Surgery is the main treatment. Both papillary and follicular thyroid cancers are typically treated with complete removal of the lobe of the thyroid that harbors the cancer, in addition to the removal of all of the other side. Surgeon will take sufficient care to safeguard the recurrent laryngeal nerve (nerve that controls the movement of vocal cord) as well as parathyroid glands while removing the thyroid gland(Fig.3). Medullary carcinoma tend to spread to large numbers of lymph nodes very early on, and therefore require a much more aggressive operation than the more localized thyroid cancers, such as papillary and follicular thyroid cancer.
Fig.3. After removal of left lobe of thyroid. White arrow points at the recurrent laryngeal nerve in tracheo-oesophageal groove
Sometimes the tumours are extensive when the patient seeks advice and the tumour is found invading the trachea (wind pipe). In these patients, the segment of trachea invaded by the tumour is resected safely along with the thyroid. After that, the cut ends of trachea are sutured together. Basically, surgery would involve resecting the structures involved by the tumour like windpipe and food pipe and then reconstructing the food pipe and windpipe. Removal of the lymph nodes in the neck, also called lymph node dissection, may be required if the tumour has spread or is at risk of spreading to the lymph nodes.
Thyroid cells are unique among all cells of the human body. They are the only cells that have the ability to absorb iodine. Iodine is required for thyroid cells to produce thyroid hormone, so they absorb it out of the bloodstream and concentrate it inside the cell. Most thyroid cancer cells retain this ability to absorb and concentrate iodine. This provides a perfect treatment strategy.

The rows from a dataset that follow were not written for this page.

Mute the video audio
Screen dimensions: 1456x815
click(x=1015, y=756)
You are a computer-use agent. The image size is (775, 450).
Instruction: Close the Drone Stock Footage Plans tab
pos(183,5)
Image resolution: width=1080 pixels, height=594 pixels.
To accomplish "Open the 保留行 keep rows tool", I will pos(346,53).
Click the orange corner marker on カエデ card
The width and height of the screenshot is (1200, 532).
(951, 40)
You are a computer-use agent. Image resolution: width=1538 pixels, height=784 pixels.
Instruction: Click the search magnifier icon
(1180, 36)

Radioactive Iodine is given to the patient with thyroid cancer after their cancer has been removed. If there are any normal thyroid cells or any remaining thyroid cancer cells in the patient’s body, then these cells will absorb and concentrate the radioactive iodine. Since all other cells of our bodies cannot absorb the radioactive iodine, they are unharmed. The thyroid cancer cells, however, will concentrate the radioactive iodine within themselves and the radioactivity destroys the cell from within without causing sickness, hair loss, nausea, diarrhoea, or pain.
Patients with medullary thyroid cancer and anaplastic cancer usually do not need iodine therapy because these cancers almost never absorb the radioactive iodine. Thyroid stimulating hormone (TSH), produced by the pituitary gland, helps thyroid tissue absorb iodine. However, thyroid hormone therapy can reduce TSH levels and decrease the effectiveness of RAI therapy. Patients are required to stop taking thyroid replacement pills for a period of 4 weeks prior to RAI therapy to increase TSH production. This results in hypothyroidism (low thyroid hormone), which causes a variety of symptoms such as fatigue, depression, weight gain, constipation, muscle aches, and reduced concentration.

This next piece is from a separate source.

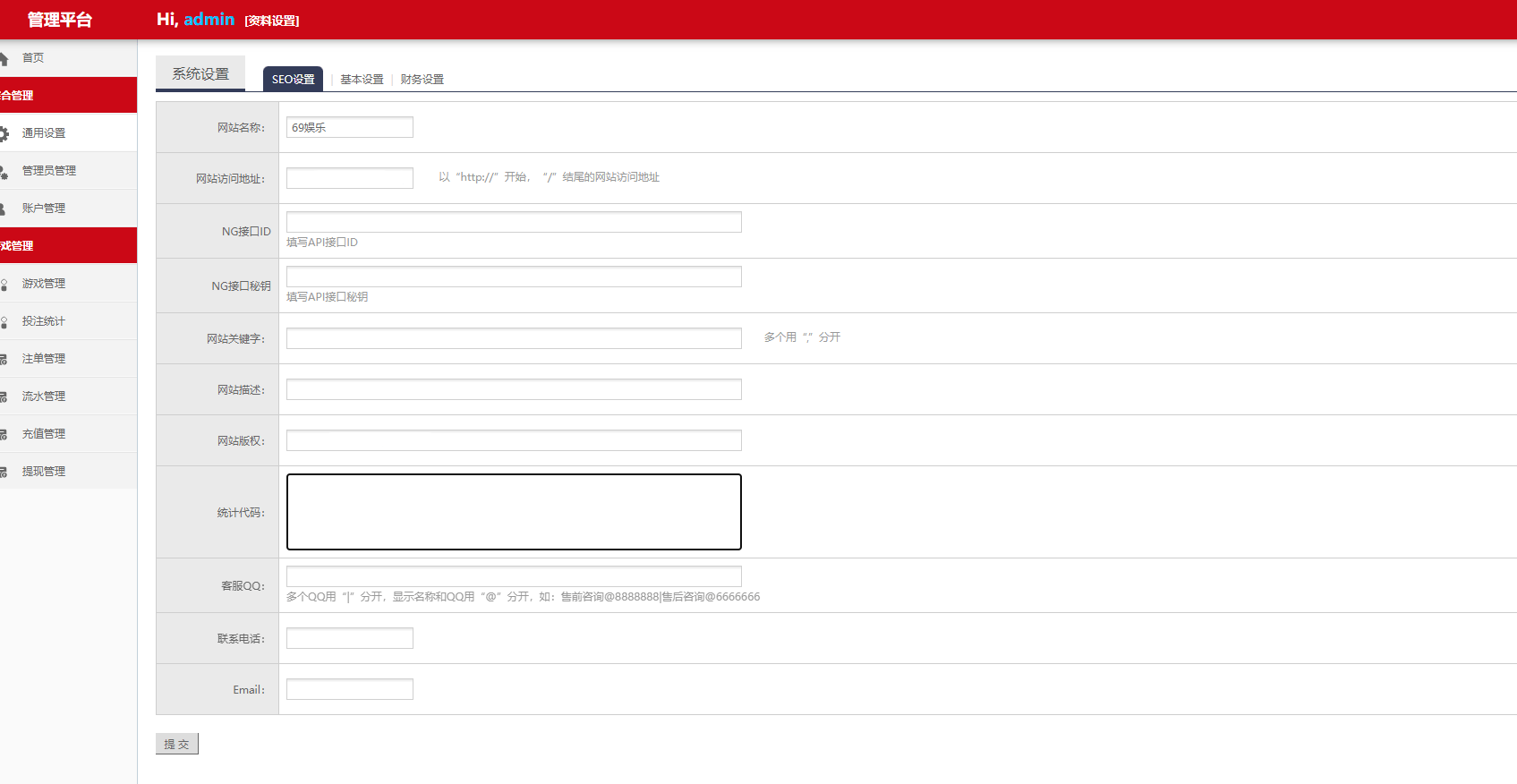The image size is (1517, 784).
Task: Click the user icon for 账户管理
Action: tap(4, 209)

Now, we have an alternative method of raising TSH levels. A recombinant TSH may be given at the beginning of RAI therapy to raise TSH levels without having to stop taking thyroid replacement medication.
Thyroid hormone is essential for normal function of human body. After removal of thyroid gland, the thyroid hormone needs to be replaced in a tablet form. Thyroid hormone therapy also helps to combat the recurrence of thyroid cancer by suppressing the Thyroid-stimulating hormone (which can stimulate the growth of cancer cells) produced by the pituitary gland. Therefore, patients are advised to take thyroid hormone pills after surgery.

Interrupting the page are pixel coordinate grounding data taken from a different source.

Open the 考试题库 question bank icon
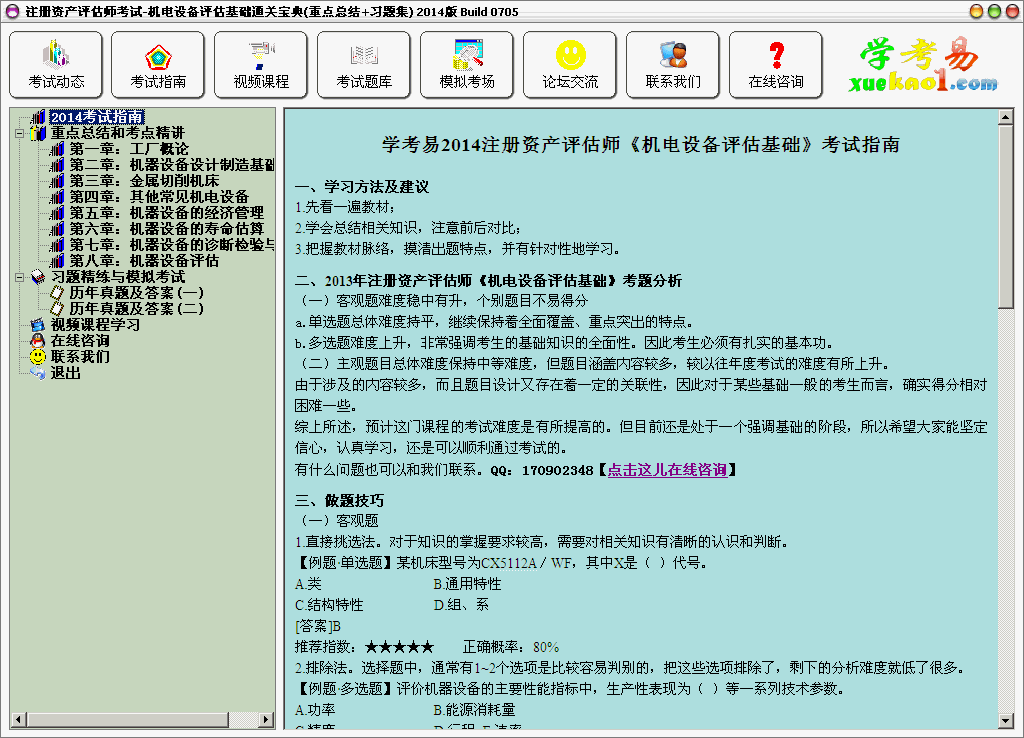This screenshot has height=738, width=1024. coord(364,65)
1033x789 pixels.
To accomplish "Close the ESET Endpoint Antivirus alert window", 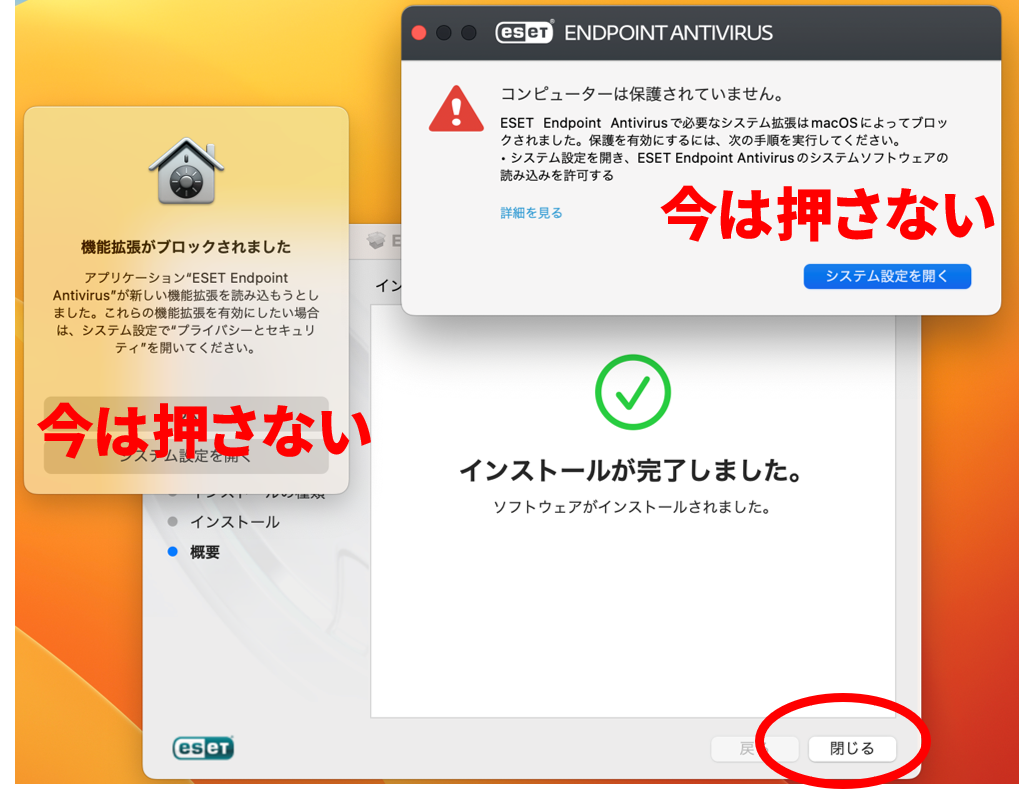I will point(419,33).
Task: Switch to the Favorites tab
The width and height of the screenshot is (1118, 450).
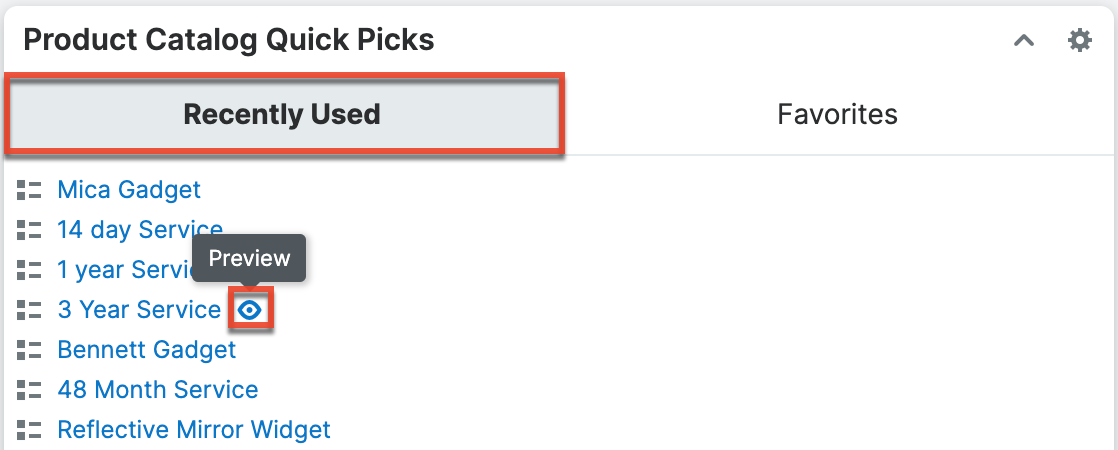Action: [x=837, y=114]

Thyroid cancer is a unique cancer which has good survival even if the disease has spread to other parts of the body. Main stay of treatment is surgery. Radioactive iodine therapy (RAI) destroys remnant thyroid tissue and is also used to treat the tumour cells that have spread to other parts of body. Thus, RAI is beneficial in the post-operative management of high risk differentiated thyroid carcinoma.